TABRIZI: I wanted to give an overview of the compounds that were potentially neuroprotective or disease-modifying that would be going into clinical trials in the next 24 to 36 months. Phosphodiesterase inhibitors – phosphodiesterase 10 inhibitors, for example – are promising in pre-clinical data and have the potential to enhance synaptic function. Other compounds currently at or near clinic that have great potential are the KMO inhibitors that target peripheral immune cells. Also promising are those that use approaches such as ASOs and RNAi and aim to lower mutant huntingtin or enhance mutant Huntington clearance and/or correct gene transcriptional dysregulation, such as the SIRT1 inhibitor (Siena BioTech). In pre-clinical targets, the HDAC4 inhibitors are potentially exciting.
INSIGHTS: You mentioned phosphodiesterase 10 inhibitors had promising pre-clinical data. Can you tell us about that?

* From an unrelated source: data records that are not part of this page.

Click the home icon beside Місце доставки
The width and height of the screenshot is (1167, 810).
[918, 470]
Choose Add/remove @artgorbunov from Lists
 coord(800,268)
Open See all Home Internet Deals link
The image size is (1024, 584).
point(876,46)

TABRIZI: There are two published recent papers in HD mouse models. In one, they use phosphodiesterase 10 inhibition treatment in primary striatal cultures, while in the other they have partly corrected synaptic dysfunction and transcriptional dysregulation. This is promising in that cAMP/cGMP downstream signaling has multiple beneficial effects on synaptic function and gene regulation.

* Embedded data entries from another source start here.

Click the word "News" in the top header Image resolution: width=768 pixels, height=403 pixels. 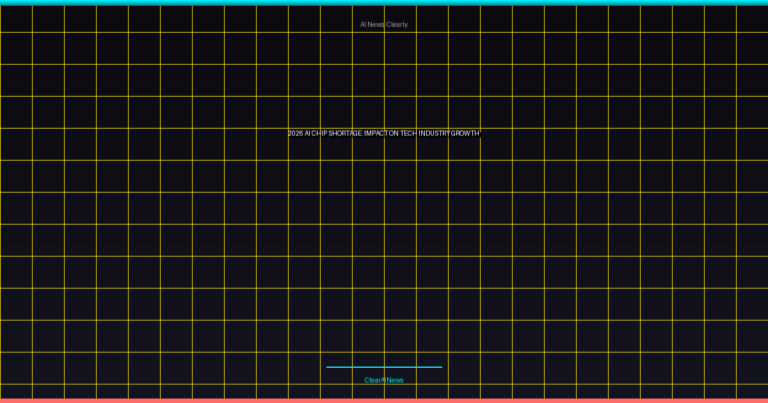[376, 24]
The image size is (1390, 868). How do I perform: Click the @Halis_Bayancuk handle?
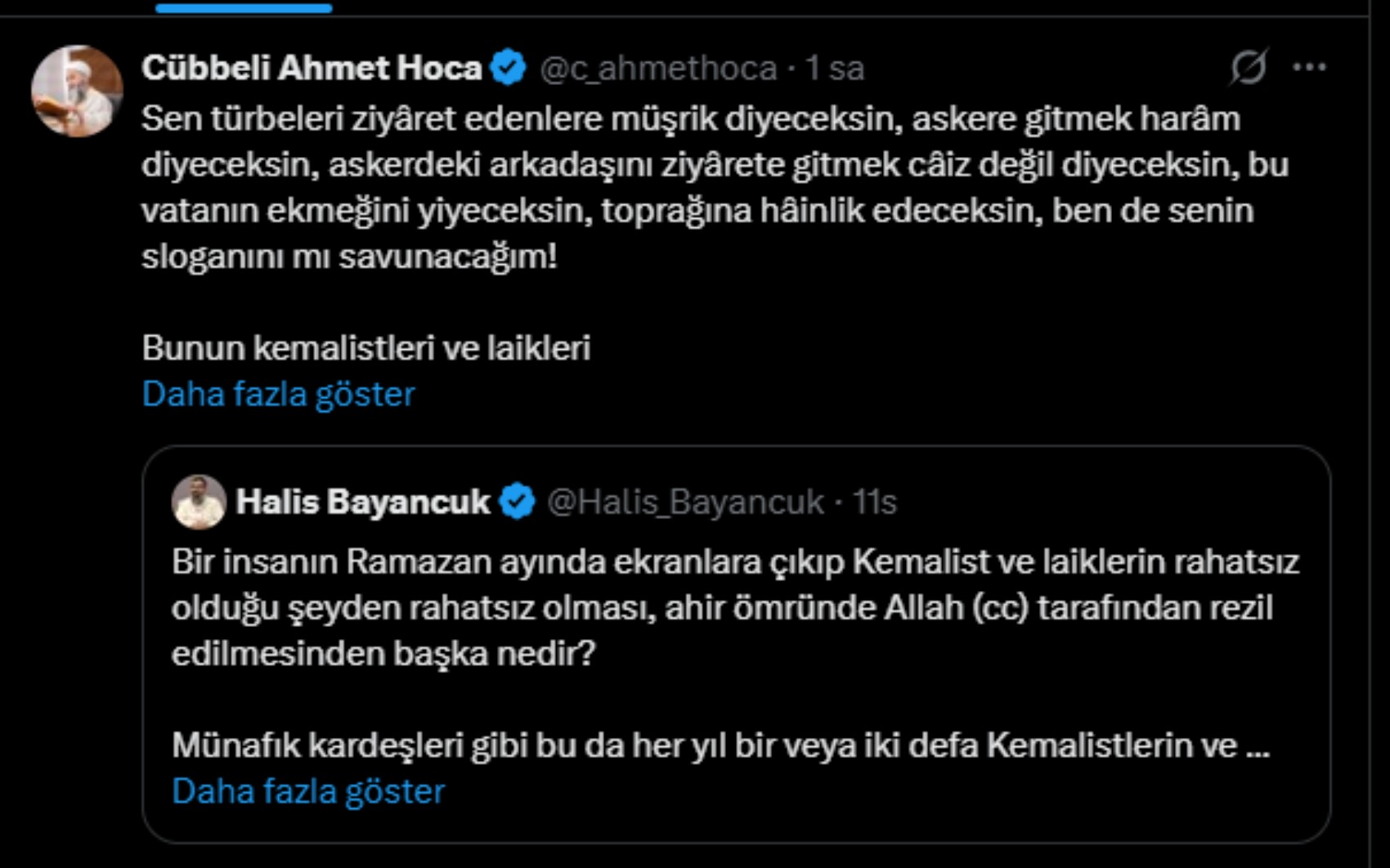tap(685, 502)
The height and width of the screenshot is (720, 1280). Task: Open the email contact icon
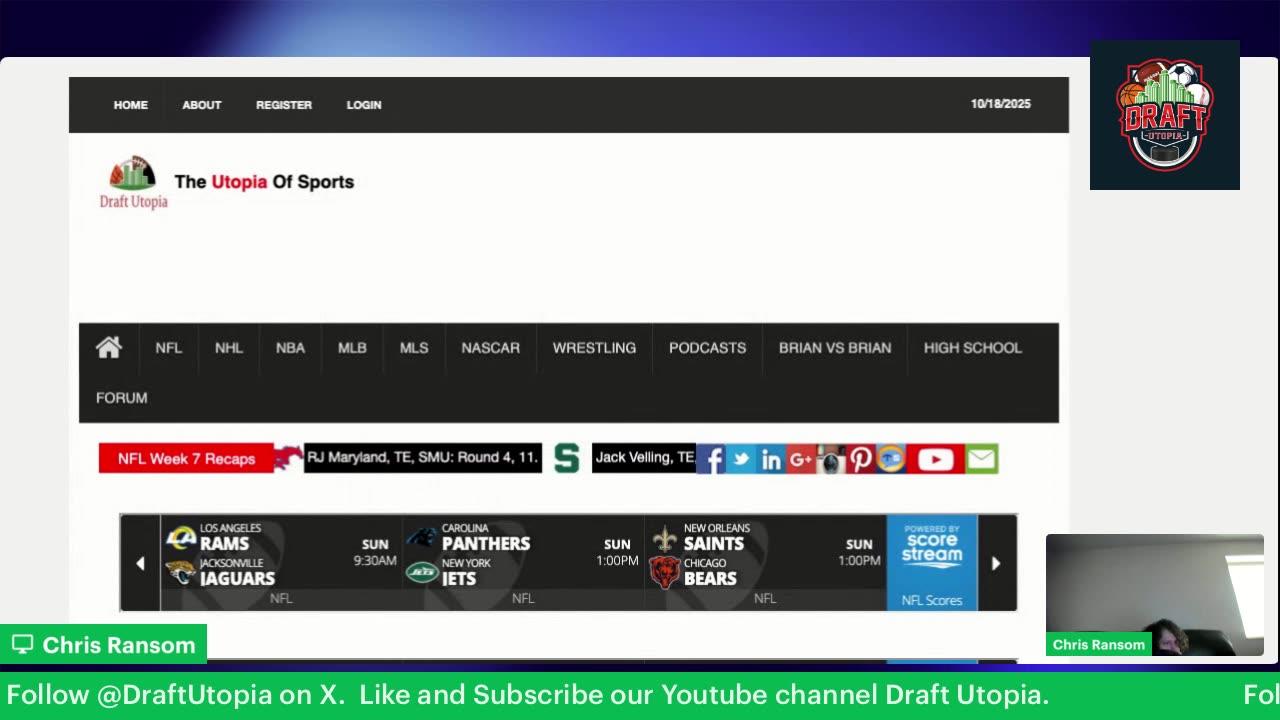coord(980,459)
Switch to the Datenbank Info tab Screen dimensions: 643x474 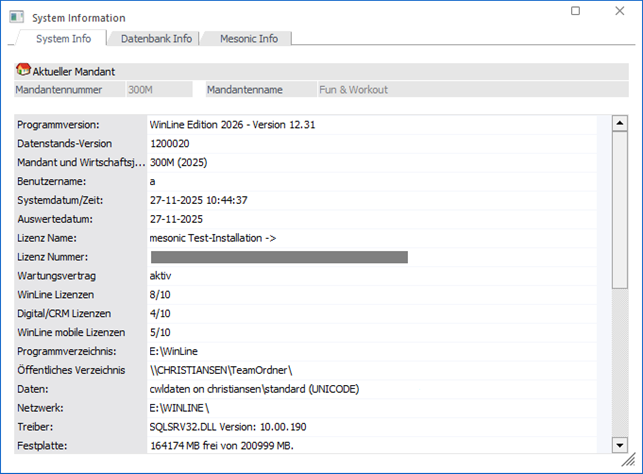[156, 39]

INSIGHTS: How will those beneficial effects on synaptic function lessen the burden of Huntington disease?
TABRIZI: Huntington disease causes early synaptic functional defects and loss of the cortico striatal neural circuitry, as shown in numerous mouse model studies. Synaptic function is essential for memory, learning, and overall brain function, and very early neuronal loss and synaptic dysfunction occurs in Huntington disease. We know from TRACK-HD data that neuronal loss is also very likely to occur early in HD gene carriers. This is potentially reversible. If we can somehow promote synaptic function and promote synaptic plasticity, we can allow the brain to compensate for ongoing pathogenic effects of mutant huntingtin.
INSIGHTS: In the next few years what are the most promising avenues of research that we can expect to see coming out of the Tabrizi lab?
TABRIZI: I have a number of projects that are ongoing. I’m working on basic science and protein misfolding cell biology, particularly using prion cell biology as a model for protein misfolding biology. We’re looking at trying to understand how the misfolded prion proteins move around and use that as a model to take it forward to look at for example, mutant huntingtin trafficking. We’re also developing a number of human ex-vivo cell culture models to try and look at HD in a cell culture dish, as well as starting projects in which we probe the function of wild-type in peripheral human HD cells. On the more translational side, I have a big program looking at the role of the immune system and immune biology in modifying Huntington disease, while also investigating how wild-type and mutant huntingtin levels may vary between patients, how they may correlate with each other, and how they may link to disease progression. Finally, Track-On-HD is a new study aiming to explore neural compensatory networks and functional plasticity in the premanifest stage of Huntington disease. It’s essential to understand functional plasticity moving forward, especially in terms of future trials for pre-manifest individuals. Despite striking brain changes over time, our subjects are able to function at a high level. There must be remodeling and functional plasticity of synapses for this to occur. We’re using a number of novel methods to look and see if we can identify these neural compensatory networks. Clearly this will also give functional relevance to structural imaging. These are the main projects over the next two years and hopefully we’ll get some exciting and important data.
INSIGHTS: Thank you very much and your final thoughts?
TABRIZI: The meeting here in Melbourne has been really exciting. There’s a great feeling of positivity. The families that are here feel the progress has been made, and that we’re working together avidly to try and find potential treatment for Huntington disease. It is a great community.